:: Provided entries ::
-=-=-

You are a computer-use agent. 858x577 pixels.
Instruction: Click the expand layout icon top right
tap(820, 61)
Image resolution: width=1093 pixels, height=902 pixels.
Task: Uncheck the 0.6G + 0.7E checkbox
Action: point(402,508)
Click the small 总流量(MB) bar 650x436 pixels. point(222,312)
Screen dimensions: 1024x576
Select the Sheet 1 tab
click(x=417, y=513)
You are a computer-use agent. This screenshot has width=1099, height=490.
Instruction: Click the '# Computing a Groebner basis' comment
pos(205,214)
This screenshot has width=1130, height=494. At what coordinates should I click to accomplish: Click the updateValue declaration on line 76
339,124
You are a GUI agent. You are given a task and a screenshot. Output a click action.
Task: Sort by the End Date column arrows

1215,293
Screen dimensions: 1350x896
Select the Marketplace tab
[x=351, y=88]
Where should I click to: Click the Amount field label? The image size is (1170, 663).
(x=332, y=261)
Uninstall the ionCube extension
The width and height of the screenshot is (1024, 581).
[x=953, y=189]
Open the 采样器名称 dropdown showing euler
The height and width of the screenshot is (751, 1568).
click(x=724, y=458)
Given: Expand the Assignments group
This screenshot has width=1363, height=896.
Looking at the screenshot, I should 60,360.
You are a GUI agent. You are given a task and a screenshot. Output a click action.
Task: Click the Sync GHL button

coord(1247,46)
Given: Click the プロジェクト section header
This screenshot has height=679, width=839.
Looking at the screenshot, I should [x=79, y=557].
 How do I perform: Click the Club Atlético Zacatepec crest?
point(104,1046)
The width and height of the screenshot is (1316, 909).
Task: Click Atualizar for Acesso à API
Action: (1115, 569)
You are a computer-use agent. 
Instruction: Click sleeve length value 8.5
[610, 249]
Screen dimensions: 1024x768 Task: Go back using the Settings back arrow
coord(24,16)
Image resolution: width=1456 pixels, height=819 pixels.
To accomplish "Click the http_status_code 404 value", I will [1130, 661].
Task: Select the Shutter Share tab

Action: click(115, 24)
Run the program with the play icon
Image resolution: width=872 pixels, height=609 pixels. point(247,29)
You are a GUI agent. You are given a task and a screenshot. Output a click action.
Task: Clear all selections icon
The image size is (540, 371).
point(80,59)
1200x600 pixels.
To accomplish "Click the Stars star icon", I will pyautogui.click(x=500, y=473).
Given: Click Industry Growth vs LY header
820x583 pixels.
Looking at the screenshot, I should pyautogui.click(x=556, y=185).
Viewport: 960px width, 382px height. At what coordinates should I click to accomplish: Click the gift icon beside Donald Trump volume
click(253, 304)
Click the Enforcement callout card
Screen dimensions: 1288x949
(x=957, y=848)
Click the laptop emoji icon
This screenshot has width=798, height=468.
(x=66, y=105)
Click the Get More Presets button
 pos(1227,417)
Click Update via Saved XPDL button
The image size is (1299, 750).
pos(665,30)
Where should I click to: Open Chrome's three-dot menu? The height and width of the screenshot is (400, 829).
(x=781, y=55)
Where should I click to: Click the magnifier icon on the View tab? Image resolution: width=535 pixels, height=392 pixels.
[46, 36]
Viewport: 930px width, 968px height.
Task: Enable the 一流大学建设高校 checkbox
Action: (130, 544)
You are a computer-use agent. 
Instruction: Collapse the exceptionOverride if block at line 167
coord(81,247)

-=-=-

:: Stated task ::
Rewrite all of the lines above, replacing "Instruction" with "Goal" wherever it appears and leaving everything else unchanged.

:: Complete response ::
You are a computer-use agent. 858x577 pixels.
Goal: Click the expand layout icon top right
tap(820, 61)
Image resolution: width=1093 pixels, height=902 pixels.
Task: Uncheck the 0.6G + 0.7E checkbox
Action: point(402,508)
Click the small 总流量(MB) bar 650x436 pixels. point(222,312)
Screen dimensions: 1024x576
Select the Sheet 1 tab
click(x=417, y=513)
You are a computer-use agent. This screenshot has width=1099, height=490.
Goal: Click the '# Computing a Groebner basis' comment
pos(205,214)
This screenshot has width=1130, height=494. At what coordinates should I click to accomplish: Click the updateValue declaration on line 76
339,124
You are a GUI agent. You are given a task and a screenshot. Output a click action.
Task: Sort by the End Date column arrows

1215,293
Screen dimensions: 1350x896
Select the Marketplace tab
[x=351, y=88]
Where should I click to: Click the Amount field label? The image size is (1170, 663).
(x=332, y=261)
Uninstall the ionCube extension
The width and height of the screenshot is (1024, 581).
[x=953, y=189]
Open the 采样器名称 dropdown showing euler
The height and width of the screenshot is (751, 1568).
click(x=724, y=458)
Given: Expand the Assignments group
This screenshot has width=1363, height=896.
Looking at the screenshot, I should 60,360.
You are a GUI agent. You are given a task and a screenshot. Output a click action.
Task: Click the Sync GHL button

coord(1247,46)
Given: Click the プロジェクト section header
This screenshot has height=679, width=839.
Looking at the screenshot, I should [x=79, y=557].
 How do I perform: Click the Club Atlético Zacatepec crest?
point(104,1046)
The width and height of the screenshot is (1316, 909).
Task: Click Atualizar for Acesso à API
Action: (1115, 569)
You are a computer-use agent. 
Goal: Click sleeve length value 8.5
[610, 249]
Screen dimensions: 1024x768 Task: Go back using the Settings back arrow
coord(24,16)
Image resolution: width=1456 pixels, height=819 pixels.
To accomplish "Click the http_status_code 404 value", I will [1130, 661].
Task: Select the Shutter Share tab

Action: click(115, 24)
Run the program with the play icon
Image resolution: width=872 pixels, height=609 pixels. point(247,29)
You are a GUI agent. You are given a task and a screenshot. Output a click action.
Task: Clear all selections icon
The image size is (540, 371).
point(80,59)
1200x600 pixels.
To accomplish "Click the Stars star icon", I will pyautogui.click(x=500, y=473).
Given: Click Industry Growth vs LY header
820x583 pixels.
Looking at the screenshot, I should pyautogui.click(x=556, y=185).
Viewport: 960px width, 382px height. At what coordinates should I click to accomplish: Click the gift icon beside Donald Trump volume
click(253, 304)
Click the Enforcement callout card
Screen dimensions: 1288x949
(x=957, y=848)
Click the laptop emoji icon
This screenshot has width=798, height=468.
(x=66, y=105)
Click the Get More Presets button
 pos(1227,417)
Click Update via Saved XPDL button
The image size is (1299, 750).
pos(665,30)
Where should I click to: Open Chrome's three-dot menu? The height and width of the screenshot is (400, 829).
(x=781, y=55)
Where should I click to: Click the magnifier icon on the View tab? Image resolution: width=535 pixels, height=392 pixels.
[46, 36]
Viewport: 930px width, 968px height.
Task: Enable the 一流大学建设高校 checkbox
Action: (130, 544)
You are a computer-use agent. 
Goal: Collapse the exceptionOverride if block at line 167
coord(81,247)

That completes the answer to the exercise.